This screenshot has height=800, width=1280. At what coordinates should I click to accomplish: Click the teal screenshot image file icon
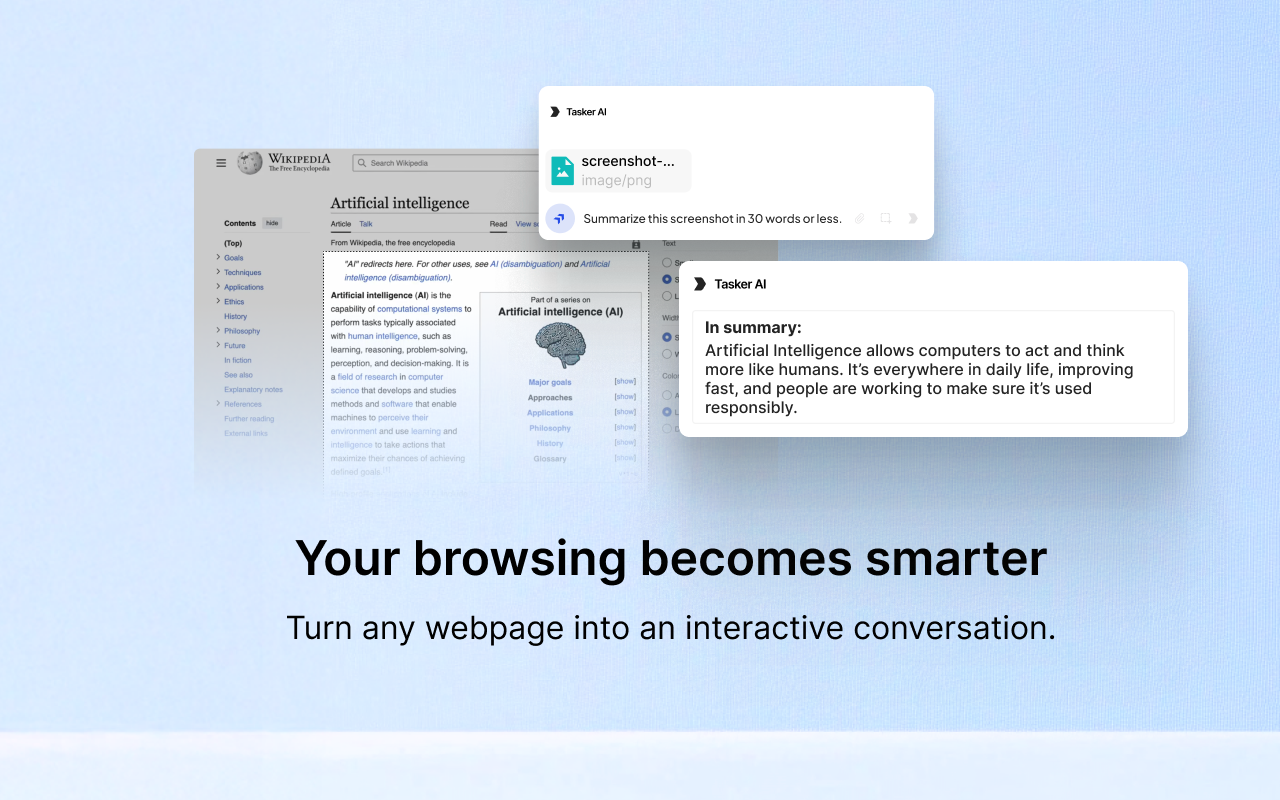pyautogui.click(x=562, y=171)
________
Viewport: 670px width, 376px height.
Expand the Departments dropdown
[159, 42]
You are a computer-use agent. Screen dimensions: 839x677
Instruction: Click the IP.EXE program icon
________
# TASK INSTRUCTIONS
Within the material above, transcribe exactly the lines that run from the line holding "Expand the Departments dropdown" through the line holding "Instruction: Click the IP.EXE program icon".

# PROBLEM SOLUTION
Expand the Departments dropdown
[159, 42]
You are a computer-use agent. Screen dimensions: 839x677
Instruction: Click the IP.EXE program icon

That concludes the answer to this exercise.